- Data to use:
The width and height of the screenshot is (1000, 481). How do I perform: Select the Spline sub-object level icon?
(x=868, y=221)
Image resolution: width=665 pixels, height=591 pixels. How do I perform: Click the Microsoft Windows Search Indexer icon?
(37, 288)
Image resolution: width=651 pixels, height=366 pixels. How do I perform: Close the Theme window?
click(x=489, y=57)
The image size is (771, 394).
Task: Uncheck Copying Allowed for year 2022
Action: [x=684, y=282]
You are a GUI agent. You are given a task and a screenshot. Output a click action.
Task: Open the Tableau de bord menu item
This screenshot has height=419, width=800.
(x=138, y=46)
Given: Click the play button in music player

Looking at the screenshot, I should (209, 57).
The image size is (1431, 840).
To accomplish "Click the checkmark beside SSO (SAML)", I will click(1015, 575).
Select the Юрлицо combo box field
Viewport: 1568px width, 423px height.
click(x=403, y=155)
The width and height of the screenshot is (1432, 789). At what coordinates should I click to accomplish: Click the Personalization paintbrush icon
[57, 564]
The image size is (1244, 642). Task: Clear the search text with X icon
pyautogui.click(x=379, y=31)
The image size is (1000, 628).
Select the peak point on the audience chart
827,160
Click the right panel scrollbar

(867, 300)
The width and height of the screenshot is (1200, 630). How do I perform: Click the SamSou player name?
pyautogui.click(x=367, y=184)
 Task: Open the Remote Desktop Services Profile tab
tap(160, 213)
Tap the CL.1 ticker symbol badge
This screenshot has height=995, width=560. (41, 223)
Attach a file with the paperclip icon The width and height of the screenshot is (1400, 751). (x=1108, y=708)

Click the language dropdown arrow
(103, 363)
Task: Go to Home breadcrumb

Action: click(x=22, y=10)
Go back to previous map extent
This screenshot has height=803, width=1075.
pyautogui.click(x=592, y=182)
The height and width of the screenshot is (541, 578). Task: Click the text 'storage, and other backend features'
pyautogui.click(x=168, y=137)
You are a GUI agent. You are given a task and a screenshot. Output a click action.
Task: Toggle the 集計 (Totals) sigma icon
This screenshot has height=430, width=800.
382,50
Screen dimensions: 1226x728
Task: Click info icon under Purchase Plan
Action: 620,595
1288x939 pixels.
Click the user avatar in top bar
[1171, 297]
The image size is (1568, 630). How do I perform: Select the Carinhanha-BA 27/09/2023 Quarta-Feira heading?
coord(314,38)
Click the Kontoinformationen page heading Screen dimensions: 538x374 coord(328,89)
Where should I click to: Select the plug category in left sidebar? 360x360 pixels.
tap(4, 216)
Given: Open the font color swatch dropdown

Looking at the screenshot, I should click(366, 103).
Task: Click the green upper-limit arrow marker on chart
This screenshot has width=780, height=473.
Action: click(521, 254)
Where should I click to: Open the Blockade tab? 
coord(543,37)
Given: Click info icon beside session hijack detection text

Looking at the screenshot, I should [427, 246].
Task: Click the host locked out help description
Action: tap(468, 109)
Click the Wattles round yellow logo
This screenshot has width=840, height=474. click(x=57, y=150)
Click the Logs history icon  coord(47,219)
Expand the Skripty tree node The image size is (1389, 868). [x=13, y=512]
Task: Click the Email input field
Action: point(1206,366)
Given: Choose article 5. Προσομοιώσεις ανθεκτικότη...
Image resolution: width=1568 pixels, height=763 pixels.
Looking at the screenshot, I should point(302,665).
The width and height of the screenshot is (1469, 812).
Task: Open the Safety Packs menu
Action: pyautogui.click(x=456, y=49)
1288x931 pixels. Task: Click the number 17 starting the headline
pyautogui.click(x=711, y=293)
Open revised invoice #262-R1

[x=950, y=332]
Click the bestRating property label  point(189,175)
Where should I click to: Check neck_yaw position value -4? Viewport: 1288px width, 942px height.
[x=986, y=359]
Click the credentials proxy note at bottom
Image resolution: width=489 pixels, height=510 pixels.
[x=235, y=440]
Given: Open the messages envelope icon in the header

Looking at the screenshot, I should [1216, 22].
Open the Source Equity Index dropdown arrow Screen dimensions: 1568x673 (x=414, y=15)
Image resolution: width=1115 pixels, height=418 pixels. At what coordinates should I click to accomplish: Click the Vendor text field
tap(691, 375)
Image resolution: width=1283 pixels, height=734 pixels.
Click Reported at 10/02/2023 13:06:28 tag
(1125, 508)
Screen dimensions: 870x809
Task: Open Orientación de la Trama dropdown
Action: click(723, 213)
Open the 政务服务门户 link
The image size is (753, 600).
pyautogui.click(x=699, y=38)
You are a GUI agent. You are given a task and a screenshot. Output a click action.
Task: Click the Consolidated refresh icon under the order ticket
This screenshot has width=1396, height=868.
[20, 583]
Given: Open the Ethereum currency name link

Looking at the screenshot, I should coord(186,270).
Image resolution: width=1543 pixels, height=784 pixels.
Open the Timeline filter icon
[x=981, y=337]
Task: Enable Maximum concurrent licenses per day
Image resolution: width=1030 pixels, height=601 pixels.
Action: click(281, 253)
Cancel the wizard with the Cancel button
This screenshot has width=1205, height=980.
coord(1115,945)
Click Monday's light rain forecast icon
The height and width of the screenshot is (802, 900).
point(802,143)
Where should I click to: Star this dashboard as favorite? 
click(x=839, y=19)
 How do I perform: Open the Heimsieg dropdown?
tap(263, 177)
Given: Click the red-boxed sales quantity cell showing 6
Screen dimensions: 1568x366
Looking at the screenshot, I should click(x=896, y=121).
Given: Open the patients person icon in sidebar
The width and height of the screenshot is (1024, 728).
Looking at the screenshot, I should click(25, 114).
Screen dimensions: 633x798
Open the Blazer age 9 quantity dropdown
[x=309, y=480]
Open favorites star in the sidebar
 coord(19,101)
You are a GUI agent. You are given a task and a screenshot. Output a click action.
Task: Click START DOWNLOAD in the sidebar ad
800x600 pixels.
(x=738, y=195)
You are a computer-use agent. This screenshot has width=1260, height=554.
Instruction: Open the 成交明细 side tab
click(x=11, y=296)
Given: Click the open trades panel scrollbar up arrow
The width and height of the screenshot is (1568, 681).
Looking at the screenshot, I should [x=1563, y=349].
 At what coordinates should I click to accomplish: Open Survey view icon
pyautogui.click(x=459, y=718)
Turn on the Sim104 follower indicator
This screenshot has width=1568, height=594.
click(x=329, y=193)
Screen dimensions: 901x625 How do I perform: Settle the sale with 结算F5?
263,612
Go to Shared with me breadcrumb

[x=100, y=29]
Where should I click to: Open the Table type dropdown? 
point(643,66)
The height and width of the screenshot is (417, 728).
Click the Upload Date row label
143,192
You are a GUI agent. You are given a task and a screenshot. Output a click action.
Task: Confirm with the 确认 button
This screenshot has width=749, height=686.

- Assignment: Please repeat the material in full, keeping it exact.

- Exercise solution:
The width and height of the screenshot is (1000, 481). How do I perform: Select the Spline sub-object level icon?
(x=868, y=221)
Image resolution: width=665 pixels, height=591 pixels. How do I perform: Click the Microsoft Windows Search Indexer icon?
(37, 288)
Image resolution: width=651 pixels, height=366 pixels. How do I perform: Close the Theme window?
click(x=489, y=57)
The image size is (771, 394).
Task: Uncheck Copying Allowed for year 2022
Action: [x=684, y=282]
You are a GUI agent. You are given a task and a screenshot. Output a click action.
Task: Open the Tableau de bord menu item
This screenshot has height=419, width=800.
(x=138, y=46)
Given: Click the play button in music player

Looking at the screenshot, I should (209, 57).
The image size is (1431, 840).
To accomplish "Click the checkmark beside SSO (SAML)", I will click(1015, 575).
Select the Юрлицо combo box field
Viewport: 1568px width, 423px height.
click(x=403, y=155)
The width and height of the screenshot is (1432, 789). At what coordinates should I click to accomplish: Click the Personalization paintbrush icon
[57, 564]
The image size is (1244, 642). Task: Clear the search text with X icon
pyautogui.click(x=379, y=31)
The image size is (1000, 628).
Select the peak point on the audience chart
827,160
Click the right panel scrollbar

(867, 300)
The width and height of the screenshot is (1200, 630). How do I perform: Click the SamSou player name?
pyautogui.click(x=367, y=184)
 Task: Open the Remote Desktop Services Profile tab
tap(160, 213)
Tap the CL.1 ticker symbol badge
This screenshot has height=995, width=560. (41, 223)
Attach a file with the paperclip icon The width and height of the screenshot is (1400, 751). (x=1108, y=708)

Click the language dropdown arrow
(103, 363)
Task: Go to Home breadcrumb

Action: click(x=22, y=10)
Go back to previous map extent
This screenshot has height=803, width=1075.
pyautogui.click(x=592, y=182)
The height and width of the screenshot is (541, 578). Task: Click the text 'storage, and other backend features'
pyautogui.click(x=168, y=137)
You are a GUI agent. You are given a task and a screenshot. Output a click action.
Task: Toggle the 集計 (Totals) sigma icon
This screenshot has height=430, width=800.
382,50
Screen dimensions: 1226x728
Task: Click info icon under Purchase Plan
Action: 620,595
1288x939 pixels.
Click the user avatar in top bar
[1171, 297]
The image size is (1568, 630). How do I perform: Select the Carinhanha-BA 27/09/2023 Quarta-Feira heading?
coord(314,38)
Click the Kontoinformationen page heading Screen dimensions: 538x374 coord(328,89)
Where should I click to: Select the plug category in left sidebar? 360x360 pixels.
tap(4, 216)
Given: Open the font color swatch dropdown

Looking at the screenshot, I should click(366, 103).
Task: Click the green upper-limit arrow marker on chart
This screenshot has width=780, height=473.
Action: click(521, 254)
Where should I click to: Open the Blockade tab? 
coord(543,37)
Given: Click info icon beside session hijack detection text

Looking at the screenshot, I should [427, 246].
Task: Click the host locked out help description
Action: tap(468, 109)
Click the Wattles round yellow logo
This screenshot has width=840, height=474. click(x=57, y=150)
Click the Logs history icon  coord(47,219)
Expand the Skripty tree node The image size is (1389, 868). [x=13, y=512]
Task: Click the Email input field
Action: point(1206,366)
Given: Choose article 5. Προσομοιώσεις ανθεκτικότη...
Image resolution: width=1568 pixels, height=763 pixels.
Looking at the screenshot, I should point(302,665).
The width and height of the screenshot is (1469, 812).
Task: Open the Safety Packs menu
Action: pyautogui.click(x=456, y=49)
1288x931 pixels. Task: Click the number 17 starting the headline
pyautogui.click(x=711, y=293)
Open revised invoice #262-R1

[x=950, y=332]
Click the bestRating property label  point(189,175)
Where should I click to: Check neck_yaw position value -4? Viewport: 1288px width, 942px height.
[x=986, y=359]
Click the credentials proxy note at bottom
Image resolution: width=489 pixels, height=510 pixels.
[x=235, y=440]
Given: Open the messages envelope icon in the header

Looking at the screenshot, I should [1216, 22].
Open the Source Equity Index dropdown arrow Screen dimensions: 1568x673 (x=414, y=15)
Image resolution: width=1115 pixels, height=418 pixels. At what coordinates should I click to accomplish: Click the Vendor text field
tap(691, 375)
Image resolution: width=1283 pixels, height=734 pixels.
Click Reported at 10/02/2023 13:06:28 tag
(1125, 508)
Screen dimensions: 870x809
Task: Open Orientación de la Trama dropdown
Action: click(723, 213)
Open the 政务服务门户 link
The image size is (753, 600).
pyautogui.click(x=699, y=38)
You are a GUI agent. You are given a task and a screenshot. Output a click action.
Task: Click the Consolidated refresh icon under the order ticket
This screenshot has width=1396, height=868.
[20, 583]
Given: Open the Ethereum currency name link

Looking at the screenshot, I should coord(186,270).
Image resolution: width=1543 pixels, height=784 pixels.
Open the Timeline filter icon
[x=981, y=337]
Task: Enable Maximum concurrent licenses per day
Image resolution: width=1030 pixels, height=601 pixels.
Action: click(281, 253)
Cancel the wizard with the Cancel button
This screenshot has width=1205, height=980.
coord(1115,945)
Click Monday's light rain forecast icon
The height and width of the screenshot is (802, 900).
point(802,143)
Where should I click to: Star this dashboard as favorite? 
click(x=839, y=19)
 How do I perform: Open the Heimsieg dropdown?
tap(263, 177)
Given: Click the red-boxed sales quantity cell showing 6
Screen dimensions: 1568x366
Looking at the screenshot, I should click(x=896, y=121).
Given: Open the patients person icon in sidebar
The width and height of the screenshot is (1024, 728).
Looking at the screenshot, I should click(25, 114).
Screen dimensions: 633x798
Open the Blazer age 9 quantity dropdown
[x=309, y=480]
Open favorites star in the sidebar
 coord(19,101)
You are a GUI agent. You are given a task and a screenshot. Output a click action.
Task: Click START DOWNLOAD in the sidebar ad
800x600 pixels.
(x=738, y=195)
You are a computer-use agent. This screenshot has width=1260, height=554.
Instruction: Open the 成交明细 side tab
click(x=11, y=296)
Given: Click the open trades panel scrollbar up arrow
The width and height of the screenshot is (1568, 681).
Looking at the screenshot, I should [x=1563, y=349].
 At what coordinates should I click to accomplish: Open Survey view icon
pyautogui.click(x=459, y=718)
Turn on the Sim104 follower indicator
This screenshot has width=1568, height=594.
click(x=329, y=193)
Screen dimensions: 901x625 How do I perform: Settle the sale with 结算F5?
263,612
Go to Shared with me breadcrumb

[x=100, y=29]
Where should I click to: Open the Table type dropdown? 
point(643,66)
The height and width of the screenshot is (417, 728).
Click the Upload Date row label
143,192
You are a GUI agent. You are given a task and a screenshot. Output a click action.
Task: Confirm with the 确认 button
This screenshot has width=749, height=686.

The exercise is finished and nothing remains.